La bellezza della storia di Fedrigoni era proprio quella di avere una realtà molto consolidata, con 130 anni di esperienza, ma che poteva essere trattata quasi come una startup, nel senso che poteva accelerare grazie alla passione delle persone al suo interno. Quindi la prima strategia che ho, anzi abbiamo adottato, è stata costruire su quella piattaforma già esistente e solida. Cioè aggiornare, rivedere, selezionare, studiare quali mercati attaccare e quali no. Per esempio, le carte speciali e le etichette autoadesive sono mercati molto grandi e sfaccettati dove non tutti i segmenti sono ugualmente adatti a un’azienda come la nostra. Nel primo anno e mezzo abbiamo fatto moltissimo per creare il nuovo team. Il cambio di governance da azienda a gestione familiare con estrazione prettamente industriale ad azienda con azionisti finanziari e ambizioni di accelerazione sull’internazionalizzazione, aveva bisogno di tutta una serie di competenze in più. Poi abbiamo puntato sulle acquisizioni: in quasi sei anni siamo arrivati a 16. E abbiamo fatto anche delle vendite, cedendo pezzi di azienda.

Nel frattempo, dal 2020 Fedrigoni si è anche ritrovata ad affrontare un periodo storico di grandi incertezze: la pandemia, la guerra in Ucraina che ha avuto ripercussioni sulle catene di approvvigionamento globali, la crisi energetica. Come ha affrontato queste sfide e come è riuscito a raddoppiare il fatturato e triplicare l’EBITDA del gruppo in soli quattro anni?

La regola aurea è stata unire una ‘religiosa’ coerenza con la nostra strategia di medio lungo termine, cioè non perdere di vista la traiettoria, la visione, con l’agilità di chi reagisce alle sfide di breve termine. In situazioni difficili bisogna passare all’azione senza dimenticare la strategia iniziale.

Come bilancia il focus sulla crescita finanziaria dell’azienda con l’attenzione alla sostenibilità e all’impatto ambientale, temi oggi fondamentali?

Penso che non si possa più vivere il tema della sostenibilità come una scelta. È ‘condicio sine qua non’ per operare sul mercato, in tutti i settori e di sicuro nel nostro. I nostri prodotti sono molto determinanti per la sostenibilità e la circolarità dei prodotti a valle con cui sono fatti o su cui vanno, se penso alle etichette. Al di là del bene che si fa al Pianeta, non performare in termini di sostenibilità significa non stare sul mercato. Viceversa, bisogna farlo diventare un fattore competitivo. Pensiamo a come un’etichetta possa fare la differenza su una bottiglia in termini di riciclabilità. Sono molto orgoglioso dell’evoluzione sulla sostenibilità fatta da Fedrigoni in questi anni, che ci ha visti premiati da rating specifici.

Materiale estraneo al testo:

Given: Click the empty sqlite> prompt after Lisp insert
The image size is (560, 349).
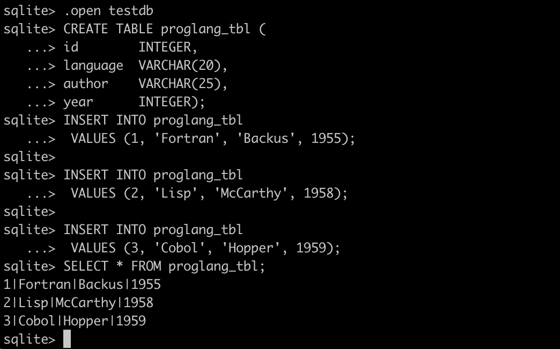Looking at the screenshot, I should [x=30, y=212].
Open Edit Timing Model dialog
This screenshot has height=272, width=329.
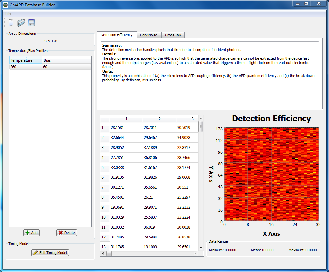(x=50, y=253)
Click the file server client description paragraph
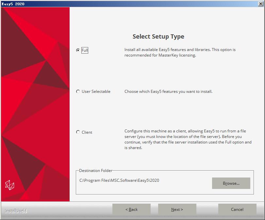This screenshot has height=220, width=265. (x=188, y=139)
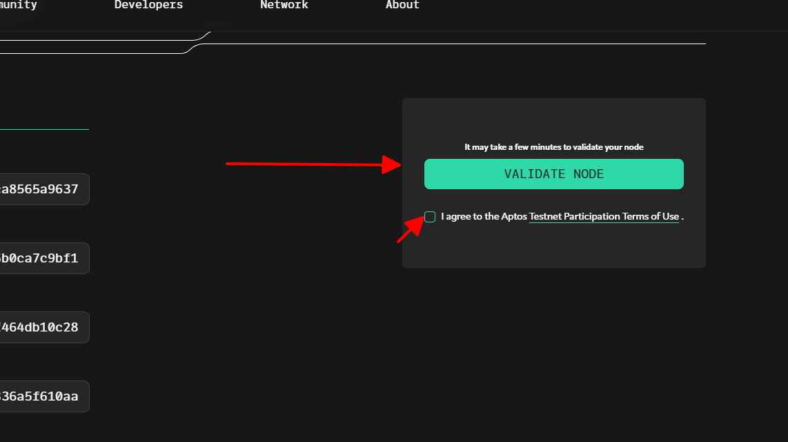Screen dimensions: 788x442
Task: Focus the field ending in a8565a9637
Action: pyautogui.click(x=43, y=189)
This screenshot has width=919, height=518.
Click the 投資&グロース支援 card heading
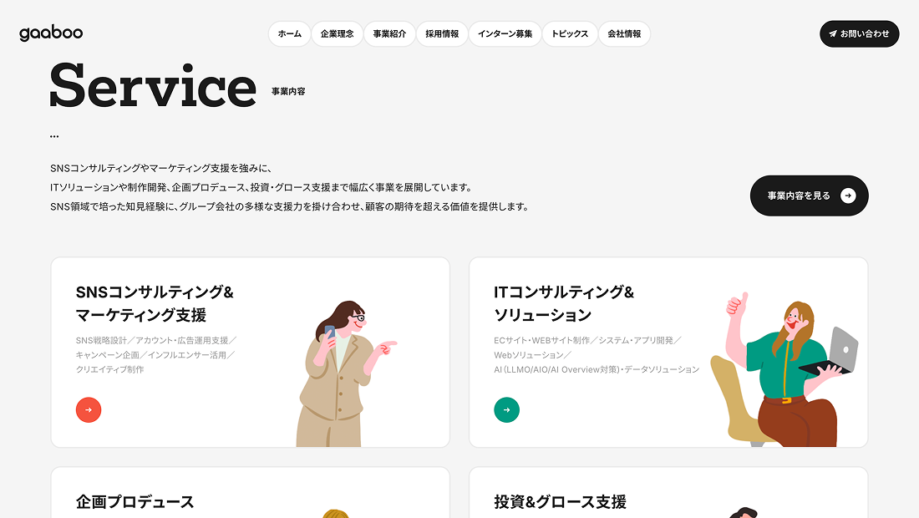(560, 501)
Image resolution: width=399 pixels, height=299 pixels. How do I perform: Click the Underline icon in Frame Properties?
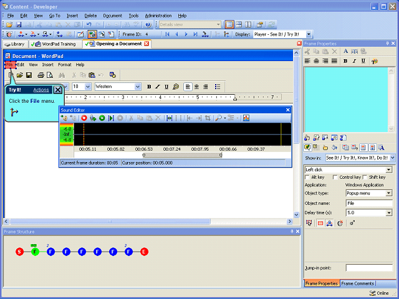click(x=363, y=61)
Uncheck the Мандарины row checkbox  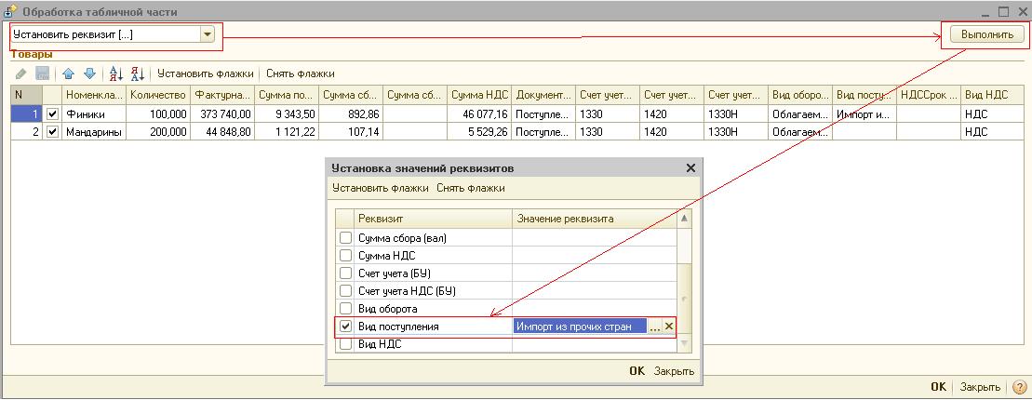pos(52,132)
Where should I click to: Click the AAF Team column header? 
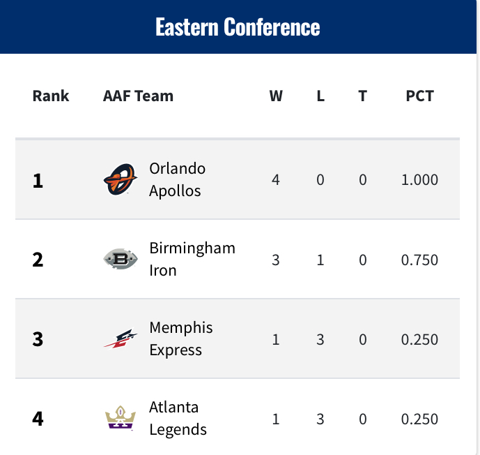138,96
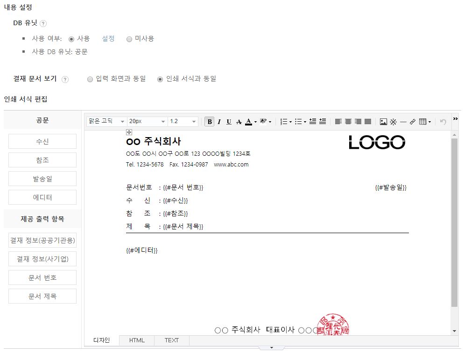Center align the text

348,122
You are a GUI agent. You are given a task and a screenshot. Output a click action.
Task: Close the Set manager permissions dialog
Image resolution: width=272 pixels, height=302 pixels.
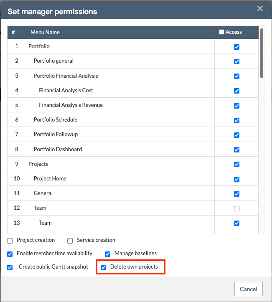(x=260, y=9)
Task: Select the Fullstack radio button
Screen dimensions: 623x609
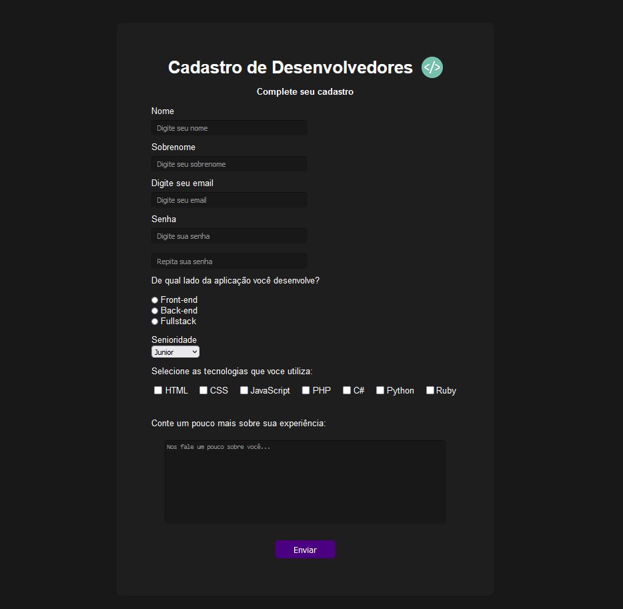Action: (154, 322)
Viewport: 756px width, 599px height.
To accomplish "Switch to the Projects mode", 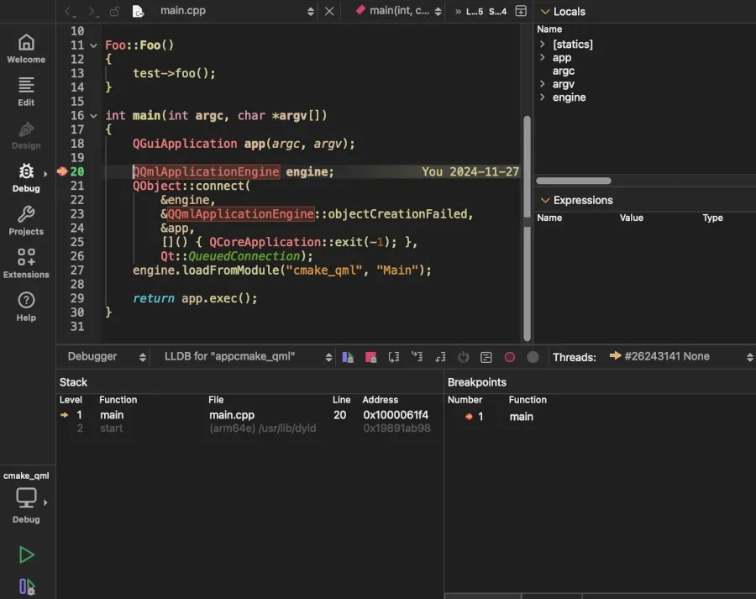I will pos(26,220).
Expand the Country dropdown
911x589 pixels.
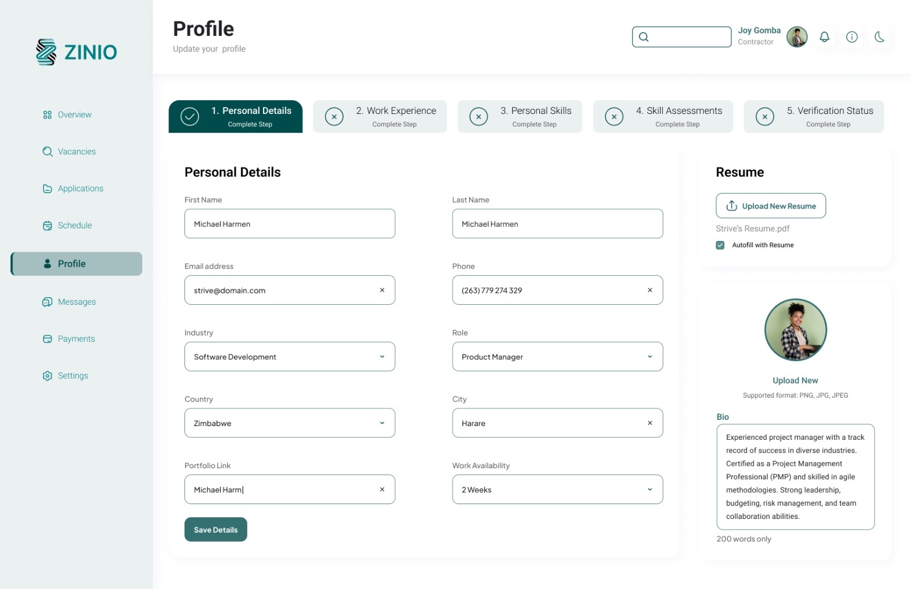point(382,423)
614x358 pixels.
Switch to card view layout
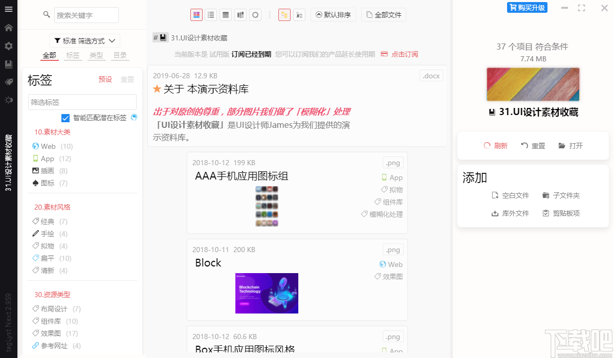196,15
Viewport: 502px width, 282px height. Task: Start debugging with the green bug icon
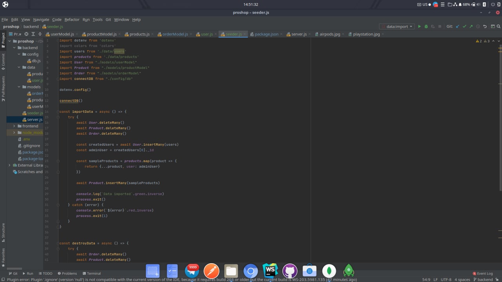pos(426,27)
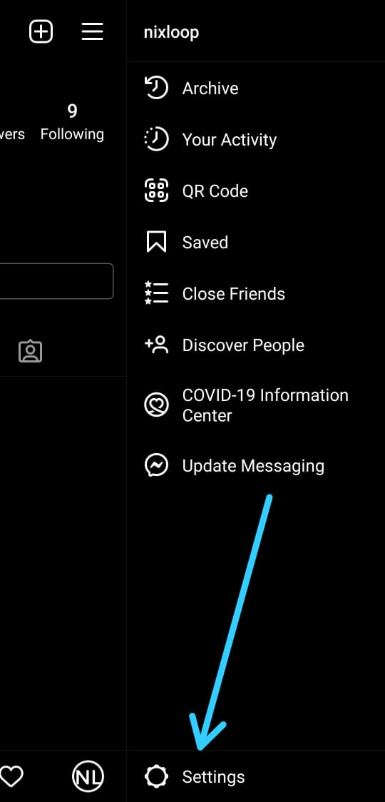385x802 pixels.
Task: Tap the Saved bookmark icon
Action: click(156, 242)
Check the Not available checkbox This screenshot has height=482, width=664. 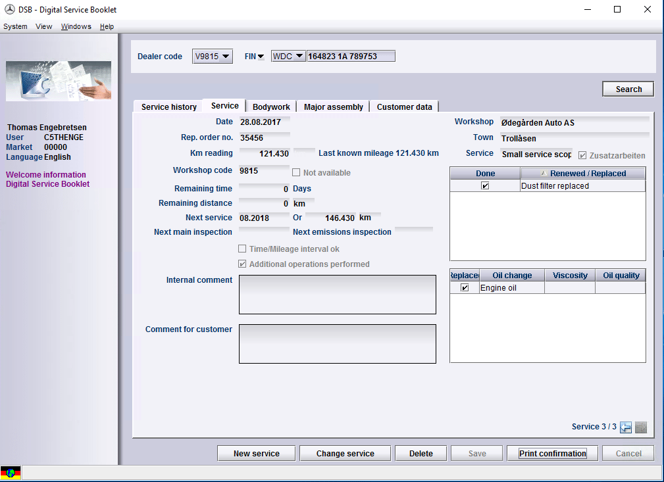tap(297, 173)
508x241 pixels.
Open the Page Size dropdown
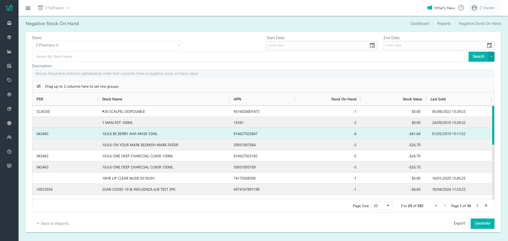tap(382, 206)
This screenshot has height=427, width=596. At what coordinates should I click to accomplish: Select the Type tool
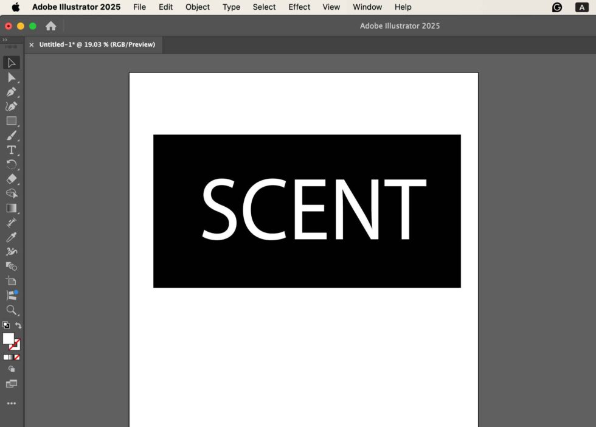[12, 150]
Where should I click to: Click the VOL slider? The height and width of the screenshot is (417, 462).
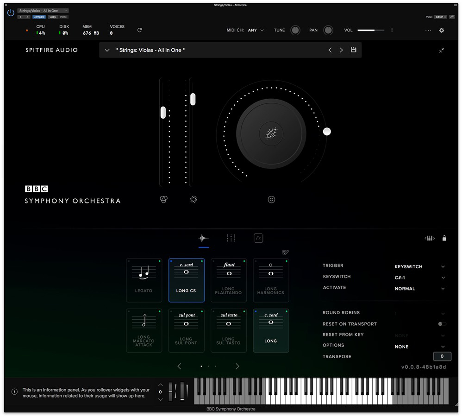point(370,31)
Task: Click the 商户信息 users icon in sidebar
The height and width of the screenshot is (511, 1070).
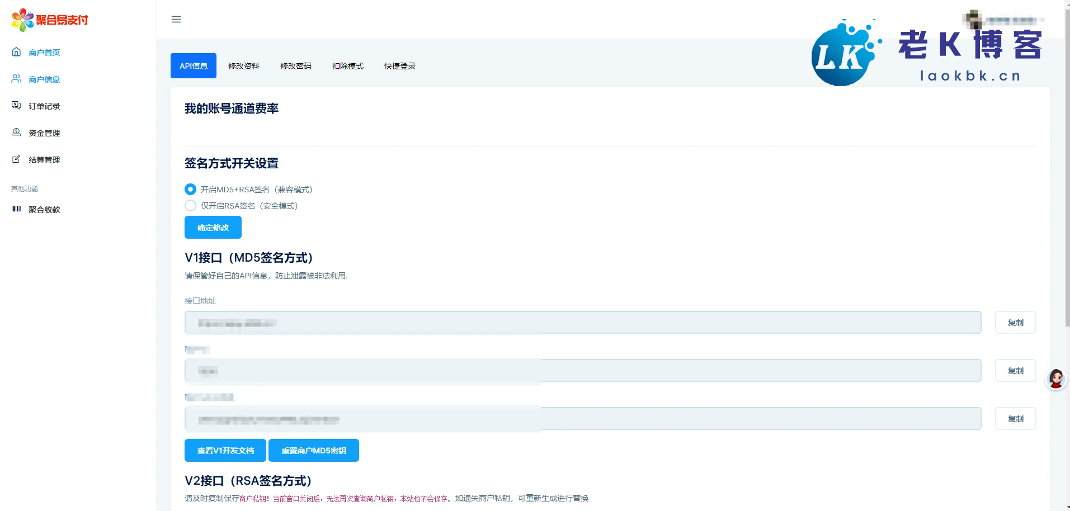Action: tap(16, 79)
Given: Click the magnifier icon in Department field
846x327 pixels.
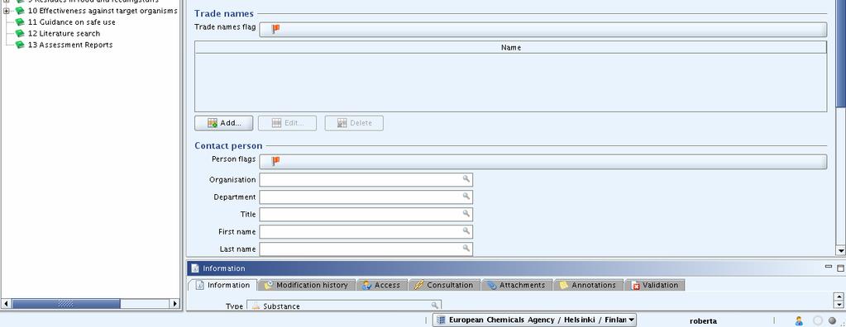Looking at the screenshot, I should tap(466, 197).
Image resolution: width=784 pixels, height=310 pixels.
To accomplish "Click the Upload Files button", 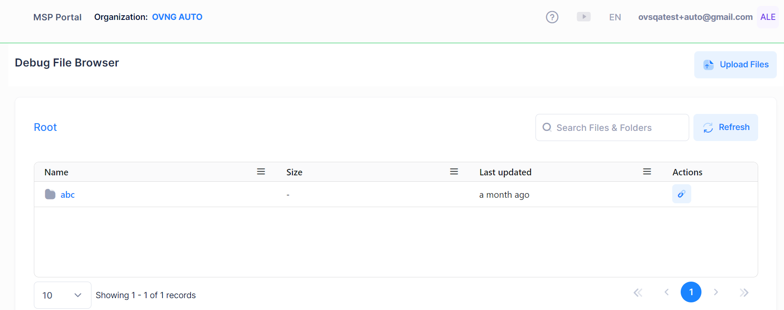I will (x=735, y=65).
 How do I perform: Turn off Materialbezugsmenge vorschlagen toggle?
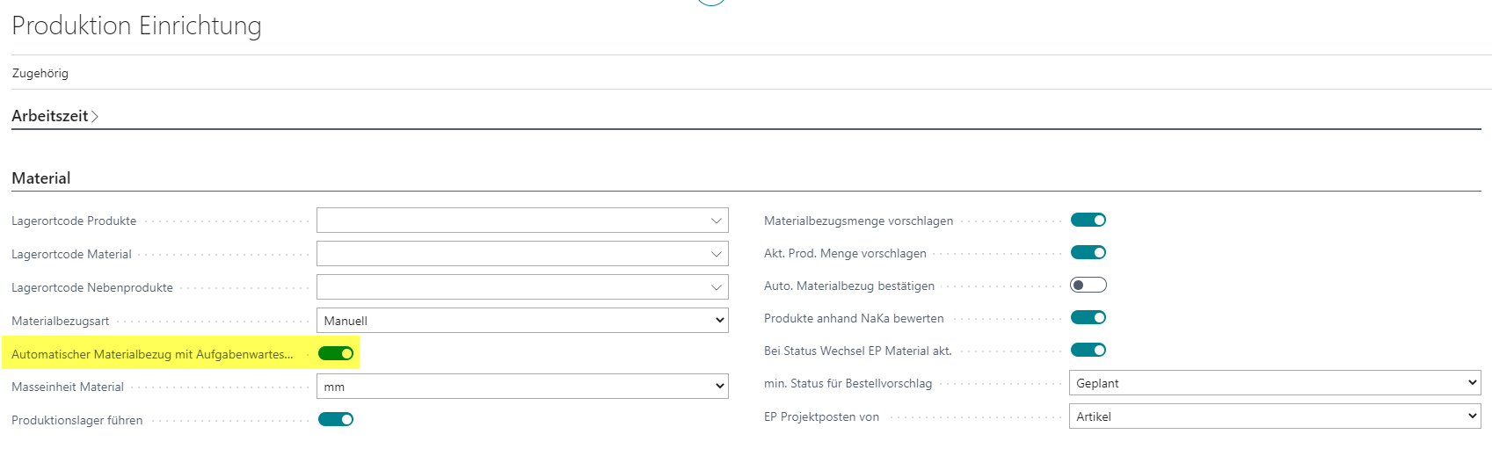(x=1088, y=220)
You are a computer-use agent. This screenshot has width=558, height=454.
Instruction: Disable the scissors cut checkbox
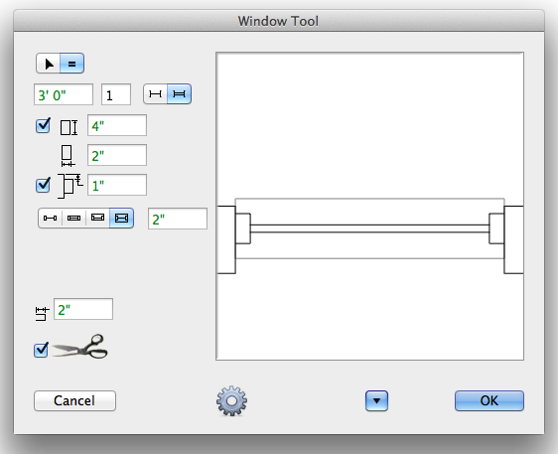[x=42, y=350]
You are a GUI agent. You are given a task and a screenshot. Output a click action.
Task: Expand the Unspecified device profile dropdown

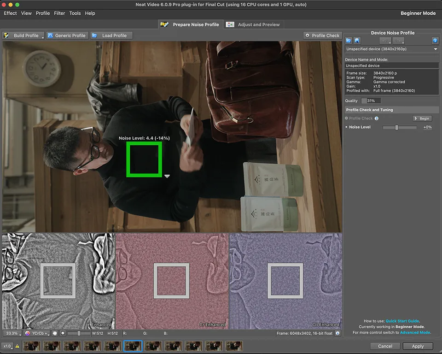(435, 49)
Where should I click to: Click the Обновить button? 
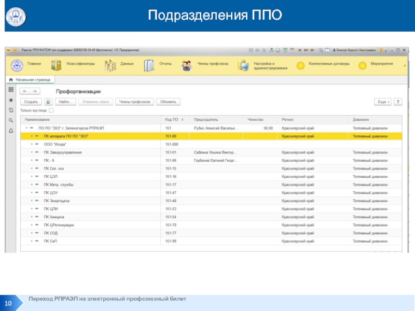tap(169, 102)
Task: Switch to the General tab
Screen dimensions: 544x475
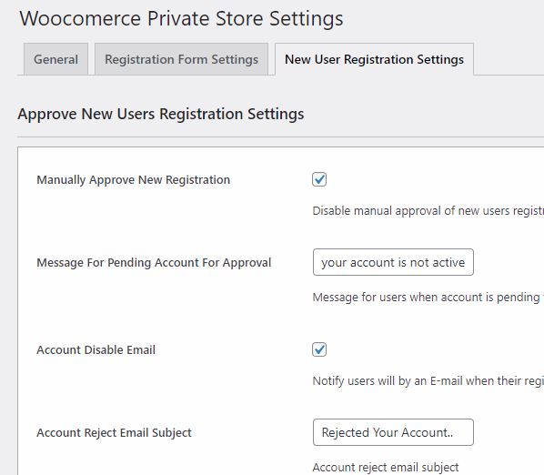Action: [x=55, y=59]
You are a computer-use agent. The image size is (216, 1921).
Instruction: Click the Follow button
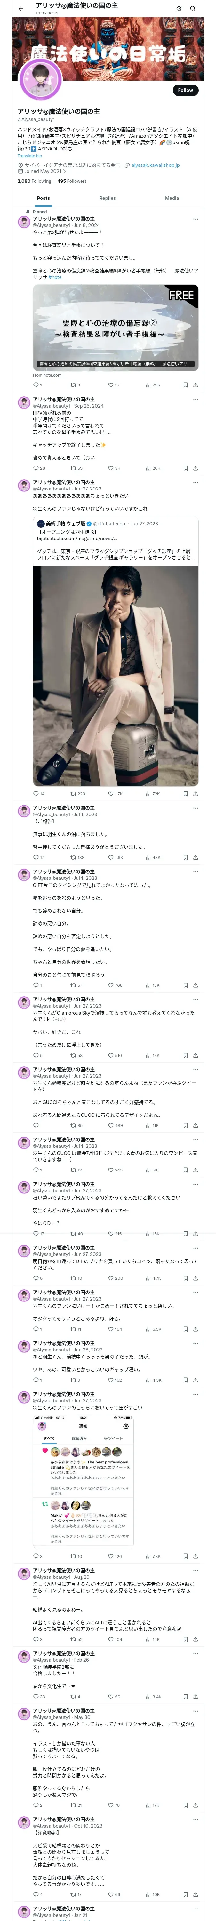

Quali sono i valori personali che guidano le sue decisioni come Ceo e come vengono integrati nella cultura aziendale di Fedrigoni?

Oggi in Fedrigoni lavorano quasi 6.000 persone in giro per il mondo. Quando ci sono trasparenza, fiducia e apertura siamo tutti più consapevoli e quindi motivati e capaci a fare quello che serve. Non credo all’eccesso di competizione interna. Cerco quindi di essere orientato ai fatti. Si guardano i fatti per decidere, per premiare e, se necessario, per cambiare direzione imparando dai nostri errori. Si fanno analisi accurate e sempre basate su dati oggettivi e si procede di conseguenza. Il primo valore che cerco di trasmettere è che bisogna tutti remare nella stessa direzione, senza agende personali che prevalgano su quelle del team. Ogni anno misuriamo l’engagement, ascoltiamo le nostre persone, e la soddisfazione di essere parte della galassia Fedrigoni è sempre più forte. Per me questo senso identitario è fondamentale.